Recent graduates are creating new designs that push transportation to the next level.
Utilising design is the way that auto industry always moves forward. Many of the universities showcasing auto design at this year’s New Designers demonstrate an understanding of how we need to utilise our travel needs in an ever changing world. From streamlined ideas to fuel efficient technology these students have given their designs real thought and consideration as to the effects they will have on the user and the environment.
Archibald Colvin has also considered the users of his design the Parajet. Unlike many other para motoring vehicles, Archie’s design in not restrictive to the user during flight, something that he himself found as a para glider.
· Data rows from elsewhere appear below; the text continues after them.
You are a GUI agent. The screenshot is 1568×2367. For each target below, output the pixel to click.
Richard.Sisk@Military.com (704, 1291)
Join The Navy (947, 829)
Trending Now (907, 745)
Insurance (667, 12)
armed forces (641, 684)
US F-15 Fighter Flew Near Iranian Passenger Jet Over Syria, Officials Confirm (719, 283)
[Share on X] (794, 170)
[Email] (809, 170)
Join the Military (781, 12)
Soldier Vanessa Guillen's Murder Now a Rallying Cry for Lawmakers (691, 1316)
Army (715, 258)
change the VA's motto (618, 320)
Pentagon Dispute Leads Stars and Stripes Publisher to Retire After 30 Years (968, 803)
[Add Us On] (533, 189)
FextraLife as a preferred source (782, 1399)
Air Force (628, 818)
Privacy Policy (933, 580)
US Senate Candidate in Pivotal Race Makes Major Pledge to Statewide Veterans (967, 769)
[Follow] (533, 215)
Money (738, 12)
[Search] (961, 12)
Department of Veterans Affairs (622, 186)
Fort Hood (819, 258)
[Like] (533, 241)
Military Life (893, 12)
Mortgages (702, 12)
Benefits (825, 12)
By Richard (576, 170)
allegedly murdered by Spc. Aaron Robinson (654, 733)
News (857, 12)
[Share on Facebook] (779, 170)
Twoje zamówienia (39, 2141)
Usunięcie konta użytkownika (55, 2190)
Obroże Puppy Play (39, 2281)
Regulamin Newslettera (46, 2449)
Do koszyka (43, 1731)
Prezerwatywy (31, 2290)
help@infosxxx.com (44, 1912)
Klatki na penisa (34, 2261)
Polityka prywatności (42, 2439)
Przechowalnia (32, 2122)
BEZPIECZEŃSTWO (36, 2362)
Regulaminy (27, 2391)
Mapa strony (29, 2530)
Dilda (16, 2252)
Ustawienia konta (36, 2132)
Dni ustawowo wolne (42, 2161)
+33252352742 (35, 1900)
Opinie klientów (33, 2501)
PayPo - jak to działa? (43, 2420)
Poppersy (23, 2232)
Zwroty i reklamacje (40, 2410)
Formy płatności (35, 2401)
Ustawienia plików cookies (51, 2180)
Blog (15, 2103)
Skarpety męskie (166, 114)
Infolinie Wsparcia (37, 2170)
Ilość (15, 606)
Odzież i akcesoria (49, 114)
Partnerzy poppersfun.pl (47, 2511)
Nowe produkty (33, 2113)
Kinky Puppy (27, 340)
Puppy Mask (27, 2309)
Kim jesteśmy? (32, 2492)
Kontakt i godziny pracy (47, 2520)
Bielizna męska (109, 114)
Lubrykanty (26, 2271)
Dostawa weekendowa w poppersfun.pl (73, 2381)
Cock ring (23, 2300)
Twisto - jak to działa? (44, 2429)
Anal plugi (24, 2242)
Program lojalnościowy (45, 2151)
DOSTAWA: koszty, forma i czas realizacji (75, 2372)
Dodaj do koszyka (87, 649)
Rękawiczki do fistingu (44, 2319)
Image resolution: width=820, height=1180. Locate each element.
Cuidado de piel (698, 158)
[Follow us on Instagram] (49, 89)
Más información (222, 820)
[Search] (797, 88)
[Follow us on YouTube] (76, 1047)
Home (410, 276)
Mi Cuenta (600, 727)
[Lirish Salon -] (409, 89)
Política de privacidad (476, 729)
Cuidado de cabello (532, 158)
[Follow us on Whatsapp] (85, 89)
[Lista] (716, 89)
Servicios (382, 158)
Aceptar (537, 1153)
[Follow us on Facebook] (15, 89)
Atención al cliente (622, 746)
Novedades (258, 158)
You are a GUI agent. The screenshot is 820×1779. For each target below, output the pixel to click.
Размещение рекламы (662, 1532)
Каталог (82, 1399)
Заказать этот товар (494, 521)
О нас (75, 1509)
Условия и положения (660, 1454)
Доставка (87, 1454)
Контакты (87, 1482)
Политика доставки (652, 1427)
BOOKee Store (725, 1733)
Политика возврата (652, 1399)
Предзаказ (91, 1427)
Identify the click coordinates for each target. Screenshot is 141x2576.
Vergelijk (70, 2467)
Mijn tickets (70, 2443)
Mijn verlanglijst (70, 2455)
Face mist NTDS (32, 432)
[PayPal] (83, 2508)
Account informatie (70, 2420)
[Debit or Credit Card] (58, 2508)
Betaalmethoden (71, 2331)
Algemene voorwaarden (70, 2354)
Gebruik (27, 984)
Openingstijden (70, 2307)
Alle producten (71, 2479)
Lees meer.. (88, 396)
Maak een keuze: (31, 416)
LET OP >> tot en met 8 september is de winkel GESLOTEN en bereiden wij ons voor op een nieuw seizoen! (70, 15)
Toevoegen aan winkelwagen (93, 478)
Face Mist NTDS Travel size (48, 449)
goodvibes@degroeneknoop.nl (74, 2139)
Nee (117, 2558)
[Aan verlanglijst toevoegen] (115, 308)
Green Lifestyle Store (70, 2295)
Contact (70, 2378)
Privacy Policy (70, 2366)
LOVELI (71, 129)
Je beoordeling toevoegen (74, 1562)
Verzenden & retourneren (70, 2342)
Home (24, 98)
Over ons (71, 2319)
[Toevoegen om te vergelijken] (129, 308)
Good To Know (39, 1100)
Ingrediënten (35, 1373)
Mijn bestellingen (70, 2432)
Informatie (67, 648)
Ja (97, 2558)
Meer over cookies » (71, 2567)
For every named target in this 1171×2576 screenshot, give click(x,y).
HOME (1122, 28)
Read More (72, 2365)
The Parajet is easy to assemble and being lightweight it is more fuel efficient which allows the rider to stay in the air for longer, as well as taking only 45 mins to assemble.
Transport design student Matthew Haigh from Huddersfield University, has designed and created the Dyson Electric Scooter concept as a solution to congested roads and increased fuel prices. The two wheeled vehicle platform is designed to create more of a sense of security for the user with the inclusion of a back wheel. The removable batteries allow the user to travel as far as 14 miles on a single charge which makes the design perfect for use in airports or even short trips to the supermarket.
Some designers are more auto based and have a more futuristic appeal to their designs, showcasing something we could possible see being used for future scientific studies, two that really stood out were Bujar Imuherreml’s ‘Type One’ and Simon Laurmet’s ‘Ingen’.
Bujar’s has designed a vehicle for use in Antarctica. The wind-powered design is light on the snow much in the same way as husky dogs and sleighs. Its design is inspired by the formation of rocks swell as other natural materials such as bamboo. This two-man auto design could easily be used to transport scientist to and from bases in Antarctica.
Similarly, Simon has created a sand yacht that offers spacious luxury and the cultural relevance of a yacht. With adjustable suspension and a 10kw photovoltaic roof panel, this design would easily with stand anything that the desert can through at them.
Showcasing at Northumbria University, graduate Sheldon King’s presents his urban vehicle 3CT. Sheldon’s project was about rationalising maintenance vehicles down into one that can be adapted to all conditions for all jobs. The 3CT is a multi-tasking piece of equipment designed with the city of Newcastle in mind.
Within the city walls, Newcastle has seventeen maintenance vehicles that they use for a variety of different jobs including grass cutting and road cleaning. Sheldon’s design incorporates all these different areas into one maintenance vehicle that can adapt to different weather conditions and job roles, as well as a rechargeable lithium battery that lasts as long as the average 8 hour shift.